Abstraction, Psychology of Perception, and Theory of Color

In the wake of the social, political, and aesthetic upheaval of the late 1960s, Garau's distinctive style clearly emerged. He recovered the lesson of the abstractionism and combined it with his growing interest in the psychology of visual perception that he assimilated through the Gestalt theory. In particular, the intense intellectual exchanges with German perceptual psychologist Rudolph Arnheim and Italian scholar and artist Gaetano Kanizsa (founder of the Institute of Psychology at the University of Trieste) were crucial for his artistic and cultural evolution.[1] In this period, indeed, Garau began painting "cropped fonts," "anomalous surfaces," ambiguous spaces, and modular geometric forms that represented both scientific investigations in perception and expression of a truly original aesthetic.[2] In the following years, Garau's constant research came to embrace the structural analysis of color. A number of patinings such as the series of the "spires," as well as a 1984 essay, titled Color Harmonies and published with an Arnheim's preface, reflect Garau's keen interest in chromatism, transparencies, and juxtapositions.

Exhibitions and Teaching

Augusto Garau's artworks have been exhibited at Galleria Borromini (Milan, 1948), Galleria Bergamini (Milano, 1952), St. Martin's Gallery (London, 1964), Palazzo Venezia (Rome, 1983), Civica Galleria d'Arte Moderna (Gallarate, 1983, 1984, and 1997),[3] Galleria Vinciana, (Milan, 1988), and the Venice Biennale Internazionale d’Arte (1986). More recently (2015) some of his works have been featured at the group exhibition Painting in Italy 1910s-1950s: Futurism, Abstraction, Concrete Art at the Sperone Westwater Gallery in New York City.[4]
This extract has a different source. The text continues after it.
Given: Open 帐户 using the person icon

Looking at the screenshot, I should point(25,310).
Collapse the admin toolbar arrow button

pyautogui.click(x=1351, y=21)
Garau has taught at the Politecnic School of Design in Milan and at the Department of Architecture of the University of Milan.

Bibliography

Giorgio Di Genova, Augusto Garau. Artista politecnico e scienziato: opere 1940-2008, Bologna: Bora, 2008

Marco Meneguzzo, Augusto Garau. Ambigue trasparenze, Milano: Silvana, 2014

Luciano Caramel, Movimento Arte Concreta 1948-1958, Modena: Fonte D'Abisso, 1987

Luciano Caramel, ed., Paintings by Augusto Garau: St. Martin's Gallery, 24th February-7th March 1964, London: St. Martin's Gallery, 1964

References

  1. ^ Augusto Garau, a cura di, Pensiero e visione in Rudolf Arnheim, Milano: Franco Angeli, 1989 ISBN 8820430096
  2. ^ Giorgio Di Genova, Augusto Garau. Artista politecnico e scienziato: opere 1940-2008, Bologna: Bora, 2008
  3. ^ "Composizione by Garau at MAGA Gallarate".
  4. ^ "Installations - Painting in Italy 1910s-1950s: Futurism, Abstraction, Concrete Art - 30 October 2015 – 23 January 2016 - Exhibitions - Sperone Westwater Gallery". www.speronewestwater.com.